Aufgabenstellung
Setzen Sie den folgenden Text über Institutionen und soziale Tatsachen im Anschluss an seinen letzten Satz fort.

═══ Vorliegender Textauszug ═══

Dieses normierte Denken und Handeln, das außerhalb des
Individuums steht, das sind gewissermaßen die Sedimente, die
moralischen Gebote, die öffentliche Meinung, die Normen des
Rechts unseres gesellschaftlichen Lebens, sie sind das
Kollektivbewusstsein. Diese Regulierung und Gesetzgebung empfindet das
Individuum nur dann als Zwang, wenn es sich mit den gesellschaftlichen
Konventionen, „die uns im Prozess der Sozialisation als ganz
selbstverständlich nahe gebracht werden“ (Abels
2007, Einführung in die Soziologie, Bd. 1: Der Blick auf die
Gesellschaft, Wiesbaden, S. 143), nicht identifizieren kann.
Den Prozess des alltäglichen Aufnehmens und Annehmens der
sozialen Tatsachen nennt Durkheim Internalisierung und substituiert den
früheren Begriff „faits sociaux“ für die durch die
Gesellschaft festgesetzten Verhaltensweisen durch „Institutionen“.
„Tatsächlich kann man … alle
Glaubensvorstellungen und durch die Gesellschaft festgesetzten
Verhaltensweisen Institutionen nennen; die Soziologie kann also
definiert werden als die Wissenschaft von den Institutionen, deren
Entstehung und Wirkungsart.“ (Durkheim 3/1970, S. 100). Das
Annehmen dieser Institutionen ist zum einen dem sozialen Zwang
geschuldet und zum anderen ist damit aber auch die Anerkennung
verbunden, die das Individuum bei Konformität findet.
„Solange Alternativen des Handelns nicht bekannt sind, wird
in der Tat (S. 152) mancher den »zwingenden
Charakter« der sozialen Tatsachen nicht empfinden.“
(Abels 2007, S. 144) Das Sich-Verdichten von wiederholten Handlungen zu
Modellen weiteren Handelns bezeichnen Berger und Luckmann als
Habitualisierung, wiederholt erfolgreiches Verhalten wird zu typischem
Verhalten generalisiert, solche Muster werden zum Habitus. Derartige
habitualisierte Prozesse führen zur Institutionalisierung.
Dieser wohl eher dynamische Begriff deutet an, „dass das
Individuum sich seiner Mitwirkung an der gesellschaftlichen
Konstruktion der Wirklichkeit immer bewusst bleiben – und sie
einfordern – muss.“ (Abels 2007, S. 169) (S. 153)
„Institutionen sind geronnene Kultur. Sie transformieren
kulturelle Wertorientierungen in eine normativ verbindliche soziale
Ordnung. Institutionen sind Ausdruck einer den Menschen
gegenübertretenden Macht.“ …
„Institutionen sind Ideen über die Welt“.

═══ Bereitgestellte Datensätze ═══

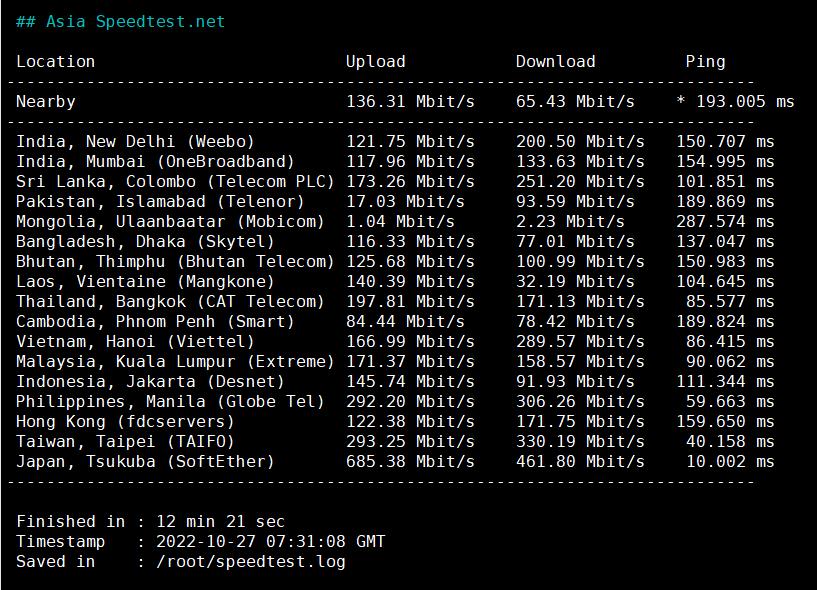This screenshot has height=590, width=817.
Task: Click the Sri Lanka, Colombo (Telecom PLC) entry
Action: [175, 182]
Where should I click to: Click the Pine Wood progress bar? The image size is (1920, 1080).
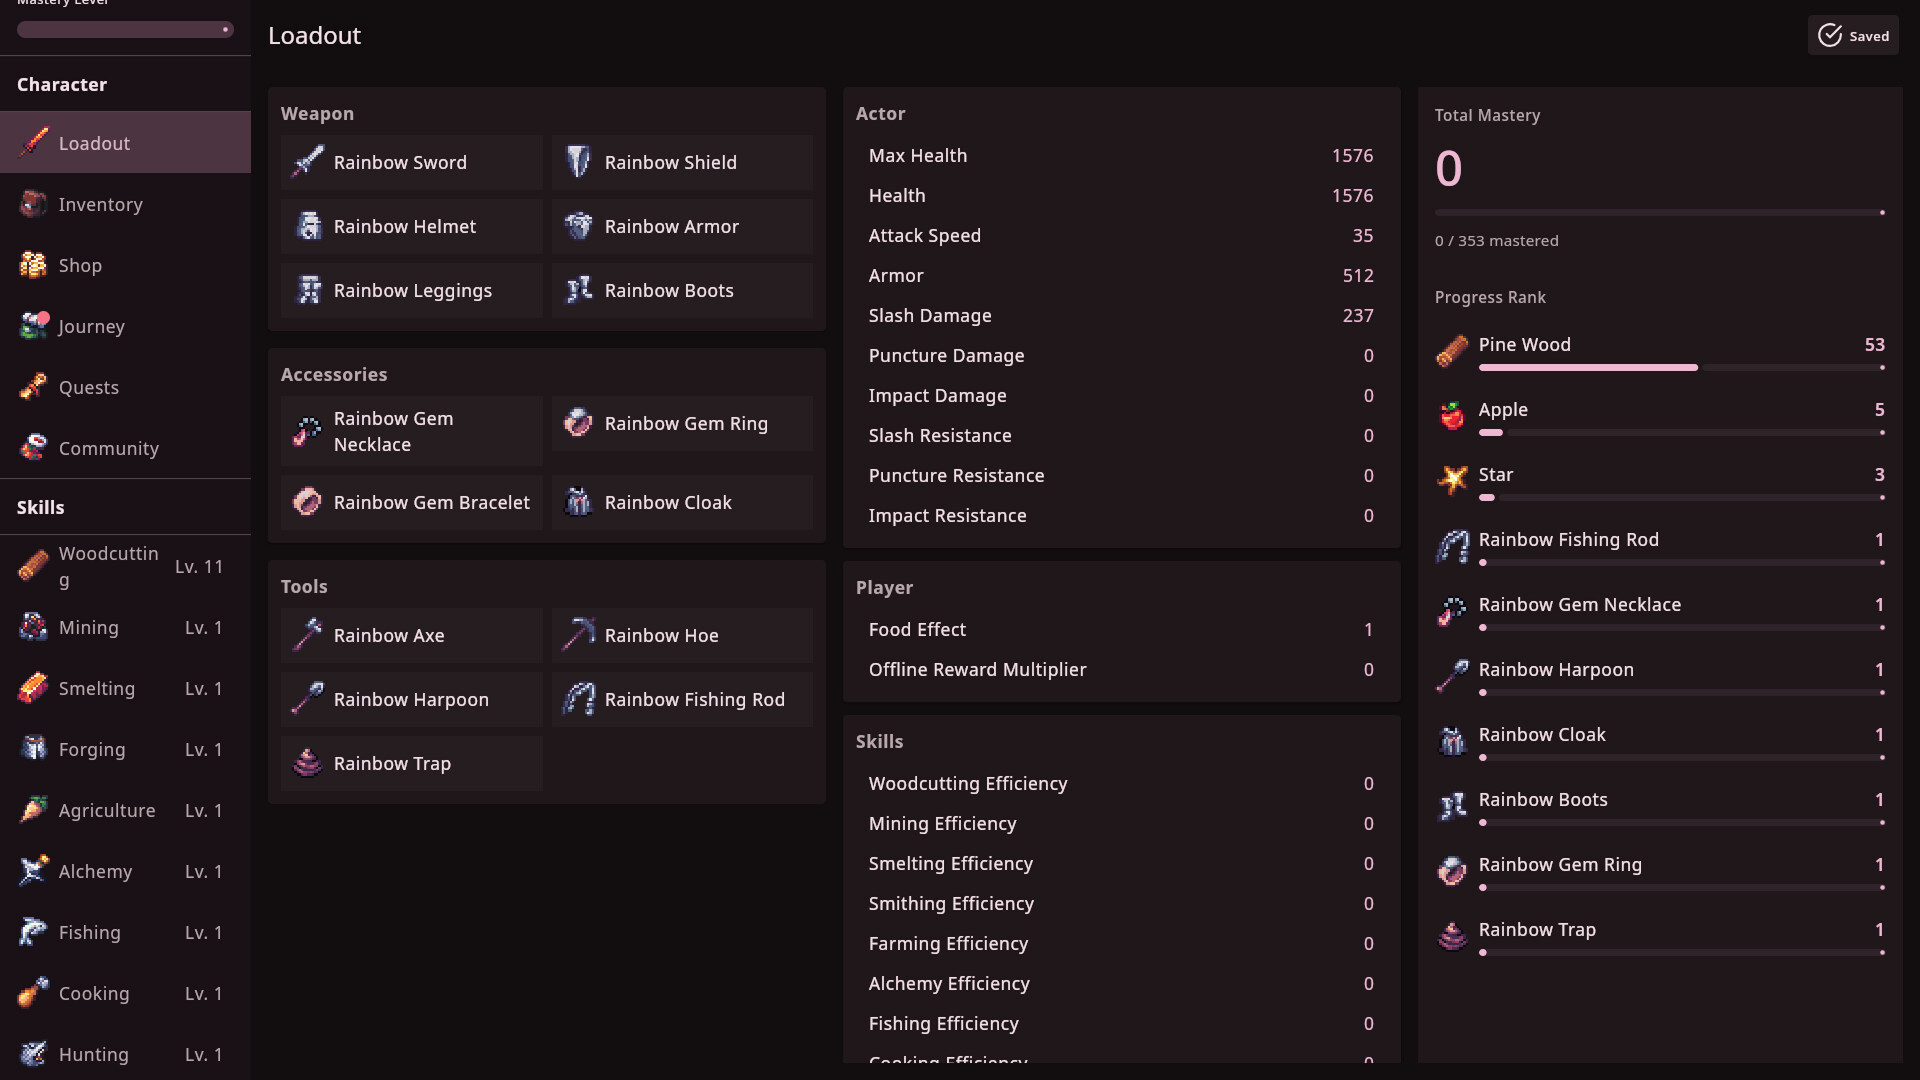[1681, 367]
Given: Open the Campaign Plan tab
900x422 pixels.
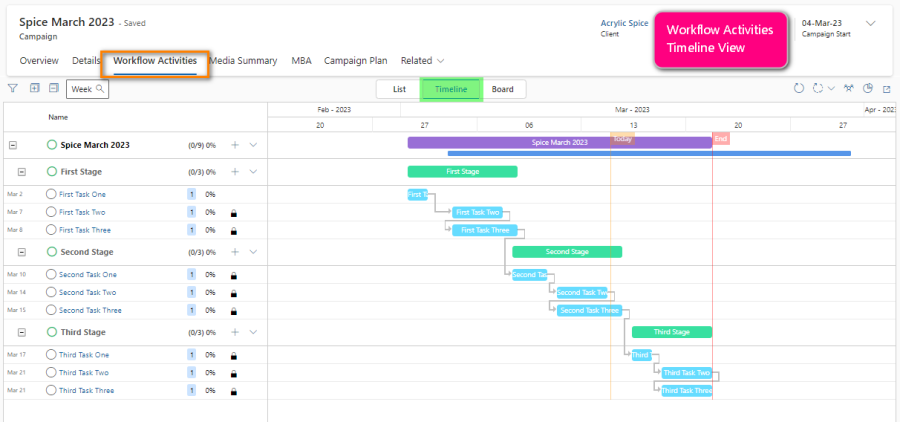Looking at the screenshot, I should pos(355,61).
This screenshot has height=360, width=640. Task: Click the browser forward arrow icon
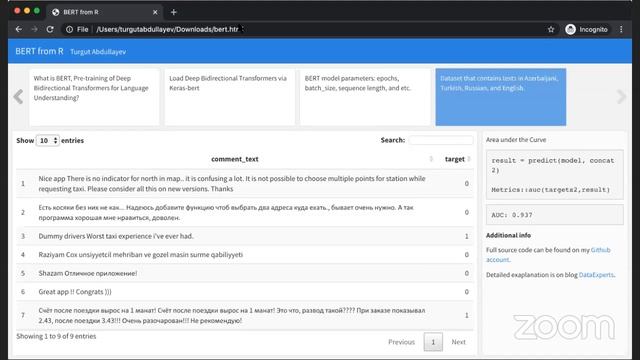point(34,29)
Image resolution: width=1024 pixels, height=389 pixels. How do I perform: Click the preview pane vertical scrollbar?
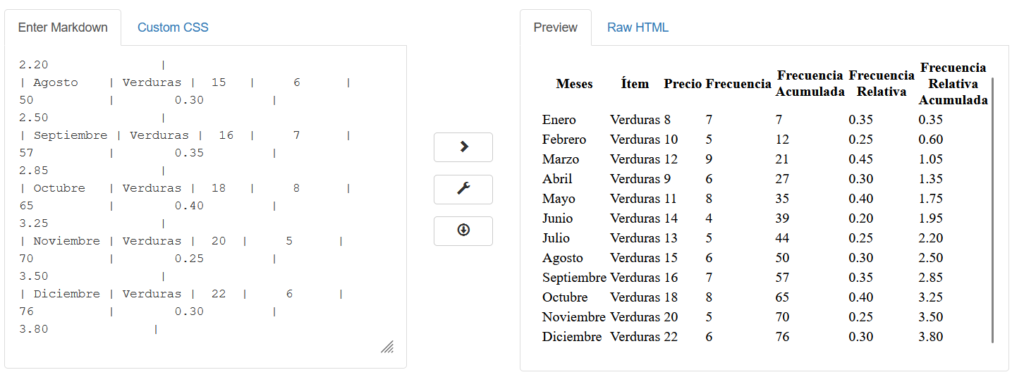[x=992, y=210]
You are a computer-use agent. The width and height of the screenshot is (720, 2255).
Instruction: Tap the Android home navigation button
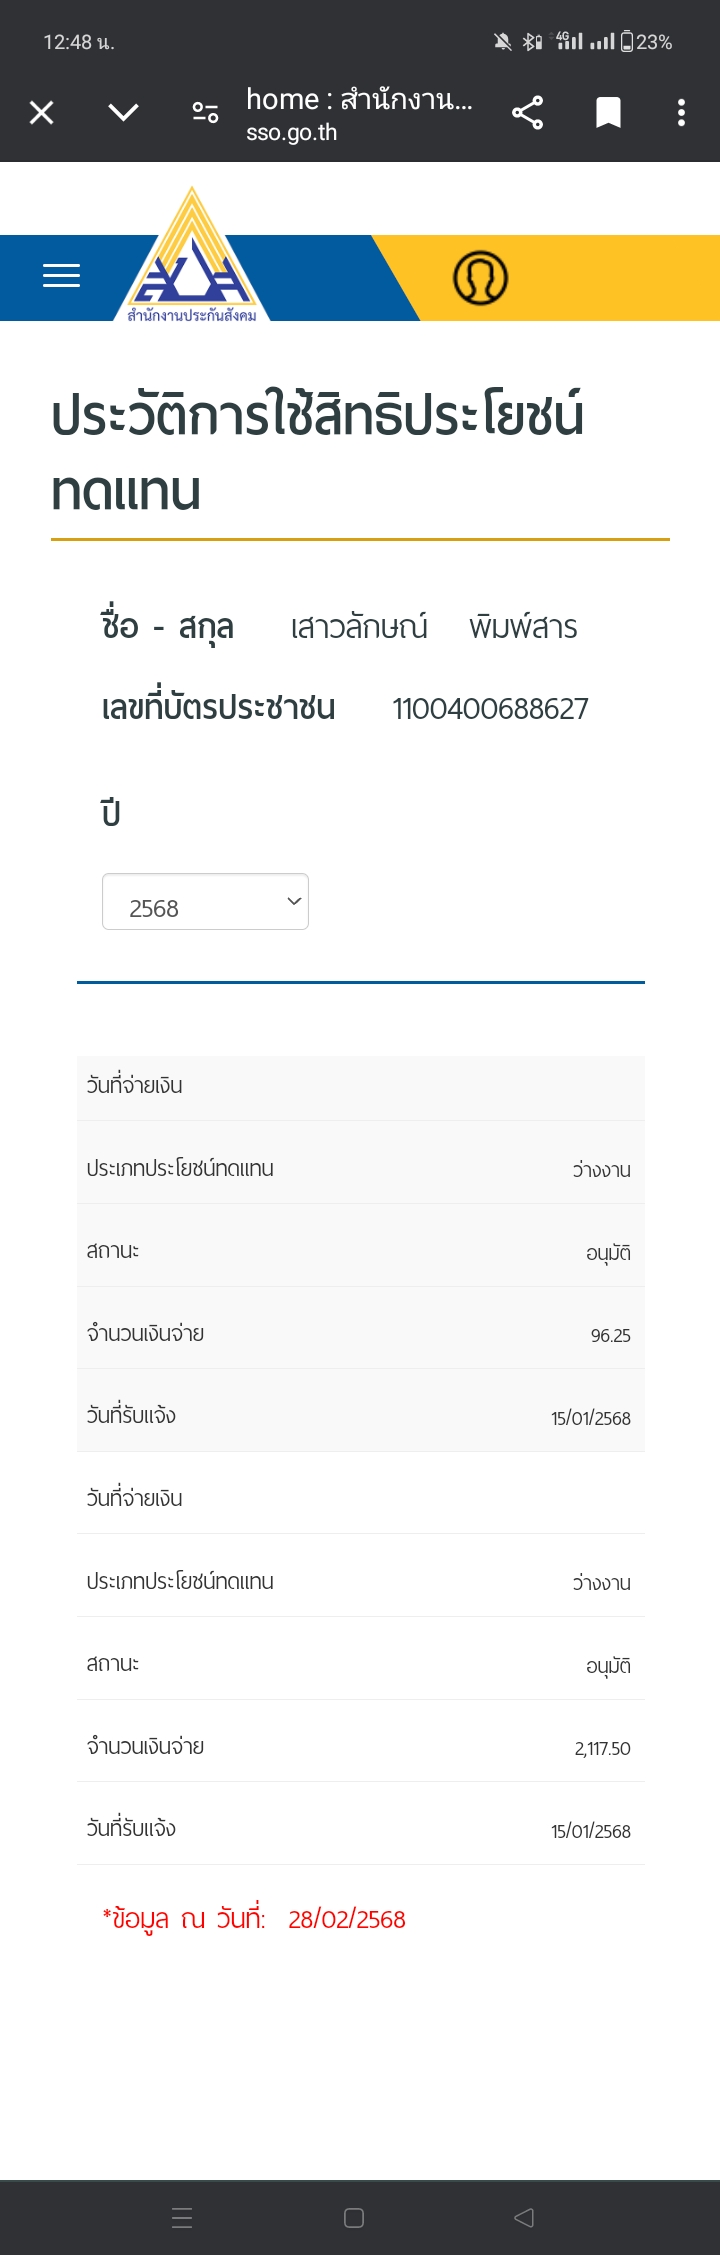[354, 2217]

═══

Erwartete Lösung
Wenn also ein Komponist wie Friedrich Goldmann, der engagiert und
kritisch die konstruktiven Ergebnisse solcher kompositorischen Prozesse
– der spezifisch widerspruchsvollen inneren
Kontinuität des kompositorischen Fortschreitens wie
hinsichtlich der Dialektik von nationalem und internationalem
Kunstprozess einschließlich ihrer gesamtgesellschaftlichen
Bedingungen und Auswirkungen verarbeitet – in seiner
schöpferischen Produktion bewusst auf die
Verhältnisse in der Gesellschaft und den jeweiligen Zustand
ihrer Musikkultur reagiert (Schneider 1979, S. 84), dann bedeutet das
ein kritisches Untersuchen der Feststellungen des Wissens, eben dieser
„Institutionalisierung“ der Wirklichkeit.
Das Individuum – die
Gemeinschaft
In jedem Menschen besteht „gleichsam eine
unveränderliche Proportion zwischen dem Individuellen und dem
Sozialen [...], die nur die Form wechselt: je enger der Kreis ist, an
den wir uns hingeben, desto weniger Freiheit der
Individualität besitzen wir; dafür aber ist dieser
Kreis selbst etwas Individuelles, scheidet sich, eben weil er kleiner
ist, mit scharfer Begrenzung gegen die übrigen ab.“
(Simmel 3/1989, Schriften zur Soziologie. Eine Auswahl, hrsg. v. H.-J. Dahme und O.
Rammstedt, Frankfurt/M., S. 56) Eine solche Situation ist sehr schön zu
beobachten im Oboenkonzert, vor allem aber im Klavierkonzert, wo der
Pianist mit solistischen Instrumenten des Orchesters dialogisiert,
wodurch der Situation etwas Privates, eng miteinander Verbundenes,
nahezu Intimes anhaftet. „Und umgekehrt: erweitert sich der
Kreis, in dem wir uns betätigen und dem unsre Interessen
gelten, so ist darin mehr Spielraum für die Entwicklung unsrer
Individualität …“ (Simmel 3/1989,
Schriften zur Soziologie. Eine Auswahl, hrsg. v. H.-J. Dahme und O.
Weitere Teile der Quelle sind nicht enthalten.